This article describes the semi-automated measurement of the amplitudes and latencies of the first five peaks and troughs in the auditory brainstem response waveform. An additional routine compiles and annotates the data into a spreadsheet for experimenter analysis. These free computer routines are executed using the open-source statistical package R.

Abstract

Many reports in the last 15 years have assessed changes in the auditory brainstem response (ABR) waveform after insults such as noise exposure. Common changes include reductions in the peak 1 amplitude and the relative latencies of the later peaks, as well as increased central gain, which is reflected by a relative increase in the amplitudes of the later peaks compared to the amplitude of peak 1. Many experimenters identify the peaks and troughs visually to assess their relative heights and latencies, which is a laborious process when the waveforms are collected in 5 dB increments throughout the hearing range for each frequency and condition. This paper describes free routines that may be executed in the open-source platform R with the RStudio interface to semi-automate the measurements of the peaks and troughs of auditory brainstem response (ABR) waveforms. The routines identify the amplitudes and latencies of peaks and troughs, display these on a generated waveform for inspection, collate and annotate the results into a spreadsheet for statistical analysis, and generate averaged waveforms for figures. In cases when the automated process misidentifies the ABR waveform, there is an additional tool to assist in correction. The goal is to reduce the time and effort needed to analyze the ABR waveform so that more researchers will include these analyses in the future.

Introduction

The auditory brainstem response (ABR) is frequently used to determine hearing thresholds in animal subjects and human infants. As the ABR is an electroencephalogram (EEG) record of the first responses of the nervous system to auditory stimuli, it carries additional information that reflects the coordinated firing of cochlear spiral ganglion neurons and early signal processing in the auditory brainstem, including bilateral processing1. These responses may be affected by noise trauma. For example, noise exposure that is sufficient to induce a temporary threshold shift in mice can also permanently reduce the amplitude of ABR peak 12. Moreover, such trauma may reduce the interpeak latencies and increase the relative amplitudes of the later peaks3, possibly due to a loss of inhibitory regulation4. In addition to these findings, specific genetic mutations have been shown to alter the ABR waveform in the absence of trauma5,6,7. Thus, the routine analysis of ABR waveforms can provide insight into the auditory system in experimental models.

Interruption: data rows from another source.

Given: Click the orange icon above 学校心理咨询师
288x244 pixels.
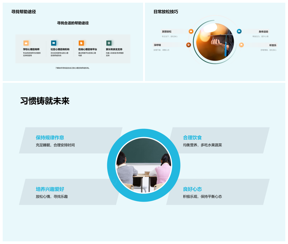Looking at the screenshot, I should point(26,43).
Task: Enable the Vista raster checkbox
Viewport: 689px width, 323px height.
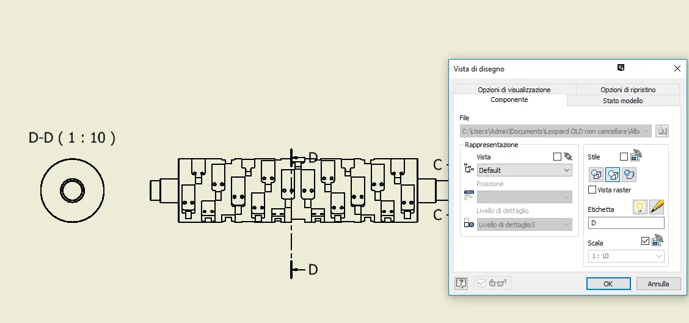Action: tap(592, 190)
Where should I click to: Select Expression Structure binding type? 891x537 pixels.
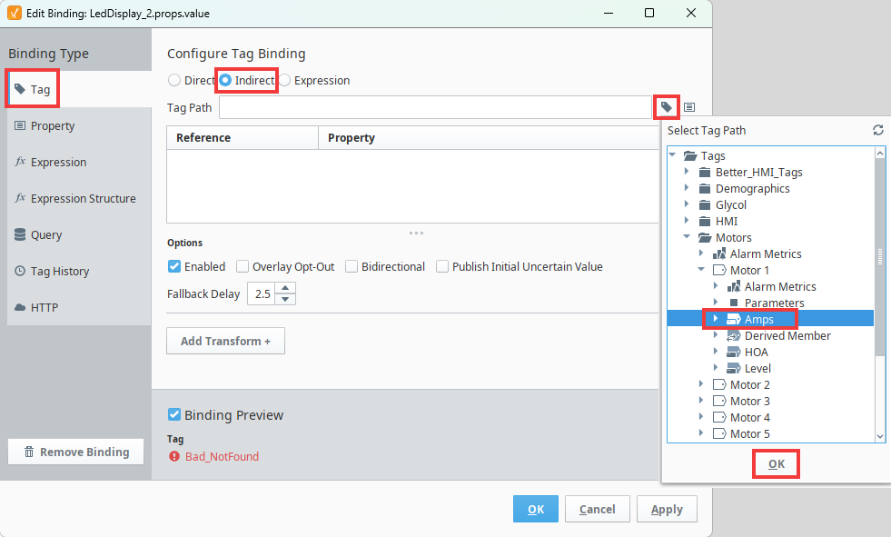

There has also been interest in using ABR waveforms as a diagnostic tool for patients. Previous reports have assessed whether the ABR peak 1 is reduced in human patients after noise exposure or in tinnitus patients8,9. Notably, migraine attacks have been reported to temporarily increase the interpeak latencies for several weeks, after which the ABR waveform returns to normal in affected individuals10. COVID-19 has been reported to drive long-term alterations in ABR interpeak latencies11,12, although another study reported different results13. Hearing loss is often co-morbid with dementia in aging, and individuals with greater hearing loss tend to experience dementia that advances more rapidly14. Researchers have investigated ABR waveform changes in neurodegenerative diseases, such as Parkinson's disease (reviewed in Jafari et al.15) and Alzheimer's disease (reviewed in Swords et al.16), as well as in normal aging17. As more researchers and clinicians investigate sensory deficits as biomarkers for common diseases in aging, techniques such as ABR may become routine in health care.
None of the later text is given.